We have already prepared a database for you to query from

In [4]:
 # Create SQL Alchemy Engine
engine = sa.create_engine('sqlite:///database.db')

In [64]:
# Import data as pd.DataFrame
application_df = pd.read_csv(path + 'application.csv')
loan_df = pd.read_csv(path + 'loan.csv')
payment1_df = pd.read_csv(path + 'payment1.csv')
payment2_df = pd.read_csv(path + 'payment2.csv')

In [65]:
# Insert data from pd.DataFrame to SQL Alchemy Engine
application_df.to_sql(name='application', con=engine,if_exists='replace')
loan_df.to_sql(name='loan', con=engine,if_exists='replace')
payment1_df.to_sql(name='payment1', con=engine,if_exists='replace')
payment2_df.to_sql(name='payment2', con=engine,if_exists='replace')

17911

In [66]:
loan_df

Unnamed: 0.1,Unnamed: 0,loan_id,loan_amount,loan_duration,installment_amount,fund_transfer_ts,application_id
0,0,2.005021e+12,421632.0,5.0,113000.0,2021-10-28 02:53:53.512501+00:00,2.004027e+12
1,1,2.005021e+12,300000.0,3.0,118000.0,2021-04-10 15:20:20.480261+00:00,2.004026e+12
2,2,2.005021e+12,500000.0,6.0,113000.0,2021-02-23 08:27:53.192023+00:00,2.004026e+12
3,3,2.005021e+12,2500000.0,6.0,566000.0,2021-02-10 02:41:30.887286+00:00,2.004026e+12
4,4,2.005021e+12,500000.0,,196000.0,2021-02-14 01:57:11.613161+00:00,2.004026e+12
...,...,...,...,...,...,...,...
5228,5228,2.005021e+12,500000.0,5.0,140000.0,2021-07-09 03:17:44.062103+00:00,2.004026e+12
5229,5229,2.005021e+12,526895.0,3.0,201000.0,2021-11-11 09:09:24.693283+00:00,2.004028e+12
5230,5230,2.005021e+12,263737.0,3.0,101000.0,2021-11-15 04:27:13.157537+00:00,2.004028e+12
5231,5231,2.005022e+12,700000.0,4.0,217000.0,2022-01-16 02:57:49.484083+00:00,2.004027e+12


In [7]:
def query_from_db(sql_long_string, engine):
    """
    Execute SQL Statement and return the queried data as a pandas.DataFrame object

    :param sql_long_string: SQL statement
    :param engine: SQL Alchemy engine
    """
    statement = engine.execute(sql_long_string)
    df = pd.DataFrame(statement.fetchall())
    df.columns = statement.keys()
    return df

### Assignment 1 - Data Preparation and Cleaning

Please do all these tasks in SQL query.

1. Combine all the tables into a single dataframe.
2. Do you notice anything suspicious with the dataframe? If yes, please do a preliminary analysis and fix it. Explain what you found and how you fix it.
3. Do you see any outliers? Explain how do you detect the outlier and how you fix it.
4. Provide your assumptions on the data.

### Assignment 2 - Label analysis

Please do all these analysis in SQL query.
1. We don't want to give credit to `bad` customers (customers that don't pay at all). Can you define what a `bad` customers is from the dataset provided and what is the earliest indicator to say that a customer is `bad`?
2. Based on the label that you defined, what kind of trends do you see in the data that distinguish good and bad customers?
3. Arrange customers by “loan amount” in ascending order and provide cumulative default rates by equal-sized deciles. Each decile should have:
> a. Number of loans <br>
> b. Number of defaulted loans <br>
> c. The default rate for each decile <br>
> d. Cumulative default rate <br>
> e. Min, max, avg “loan amount” <br>

### Assignment 3 - Feature Engineering

Based on your findings in Assignment 2, please create features using SQL that you think could be predictive for a machine learning model.

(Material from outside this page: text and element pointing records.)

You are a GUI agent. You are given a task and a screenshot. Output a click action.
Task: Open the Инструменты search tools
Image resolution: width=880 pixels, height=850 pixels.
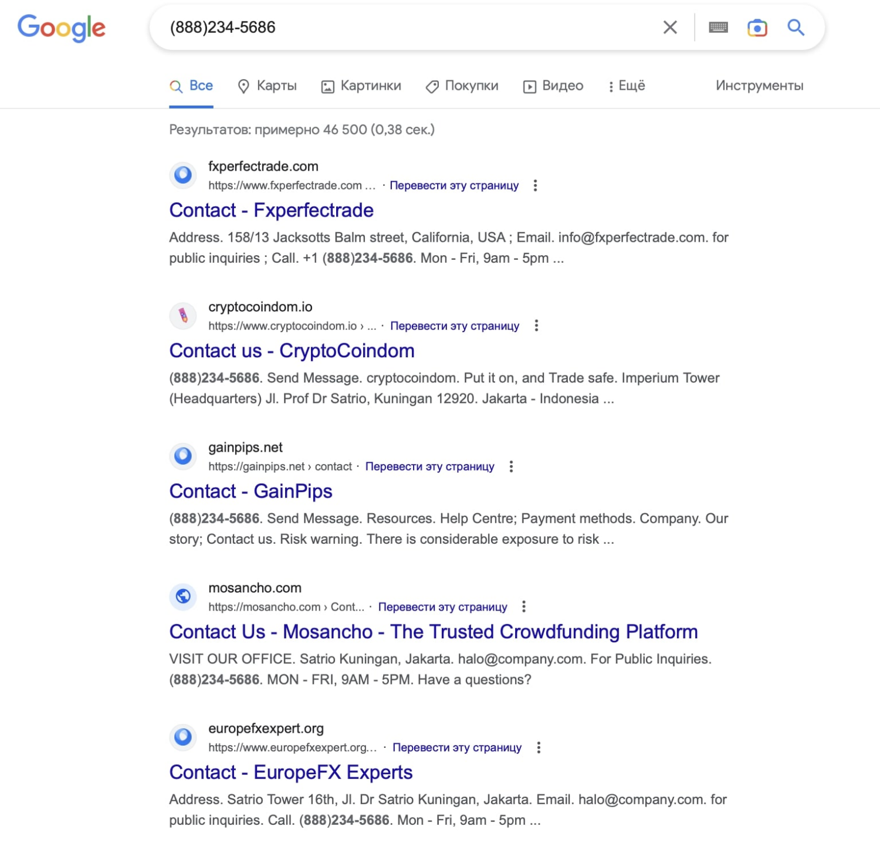pyautogui.click(x=759, y=86)
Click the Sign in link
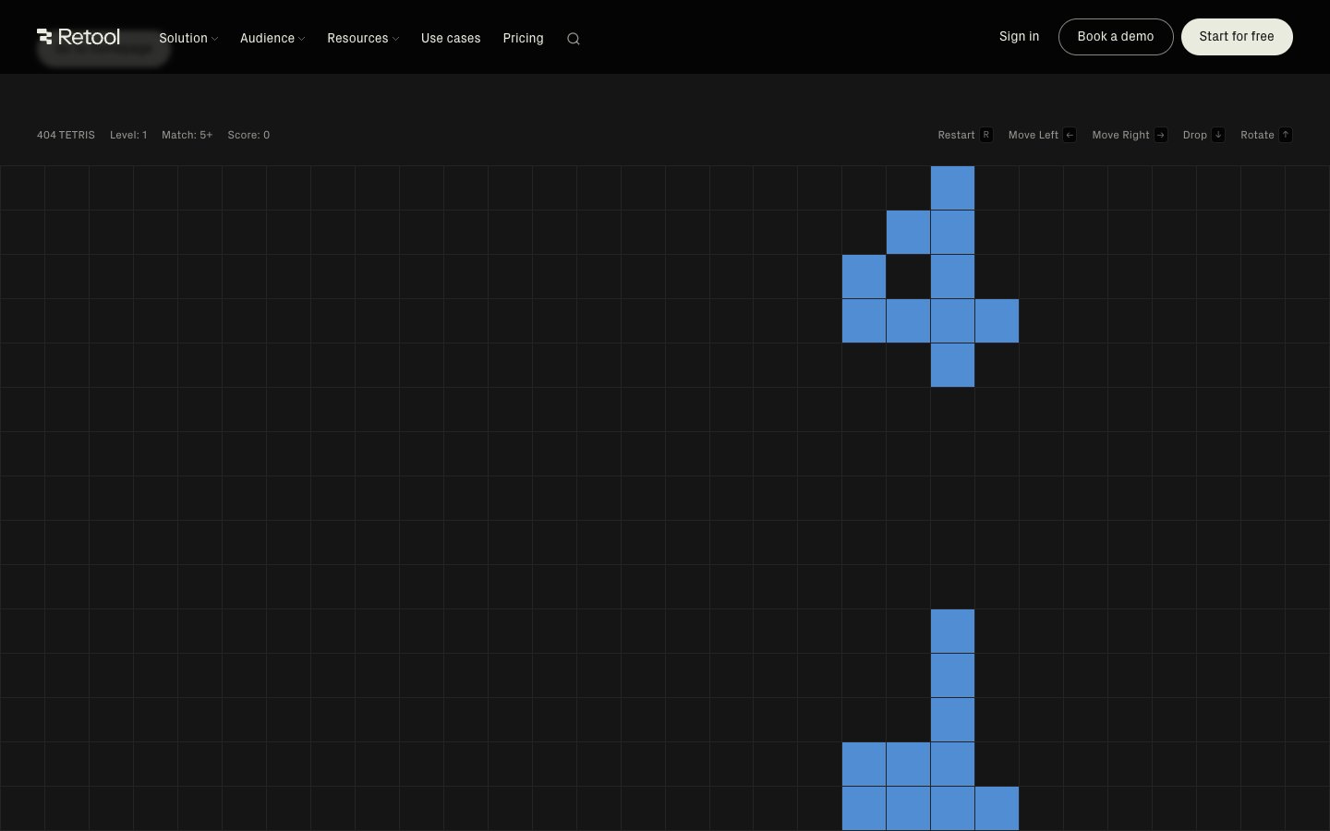This screenshot has width=1330, height=831. point(1019,36)
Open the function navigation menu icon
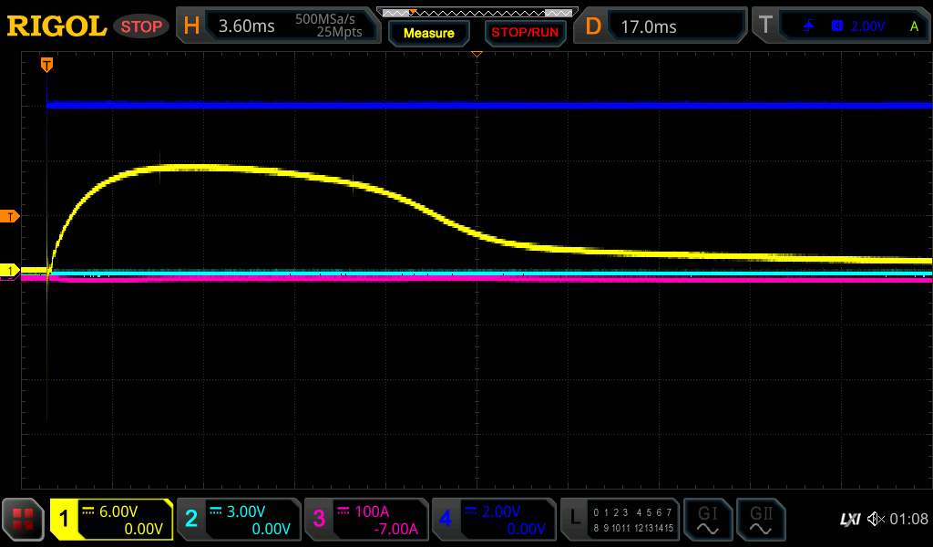This screenshot has width=933, height=547. click(23, 520)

### Assignment 4 - Data Visualization
Using the features you engineered in Assignment 3, could you visualize the data to show a business user that your features are useful?

### Assignment 5 - Modeling

1. Please build model(s) using the label and features that you have developed.
2. Which metrics do you use? and why? 
3. Explain why your model can be considered as good enough.
4. How can the business use the model?
5. Could you provide which customers/loan we should avoid? Why?
6. If the business would like to achieve 2% cumulative default rate, which loans should we accept?
7. What are the characteristics of a defaulter, and how important are they?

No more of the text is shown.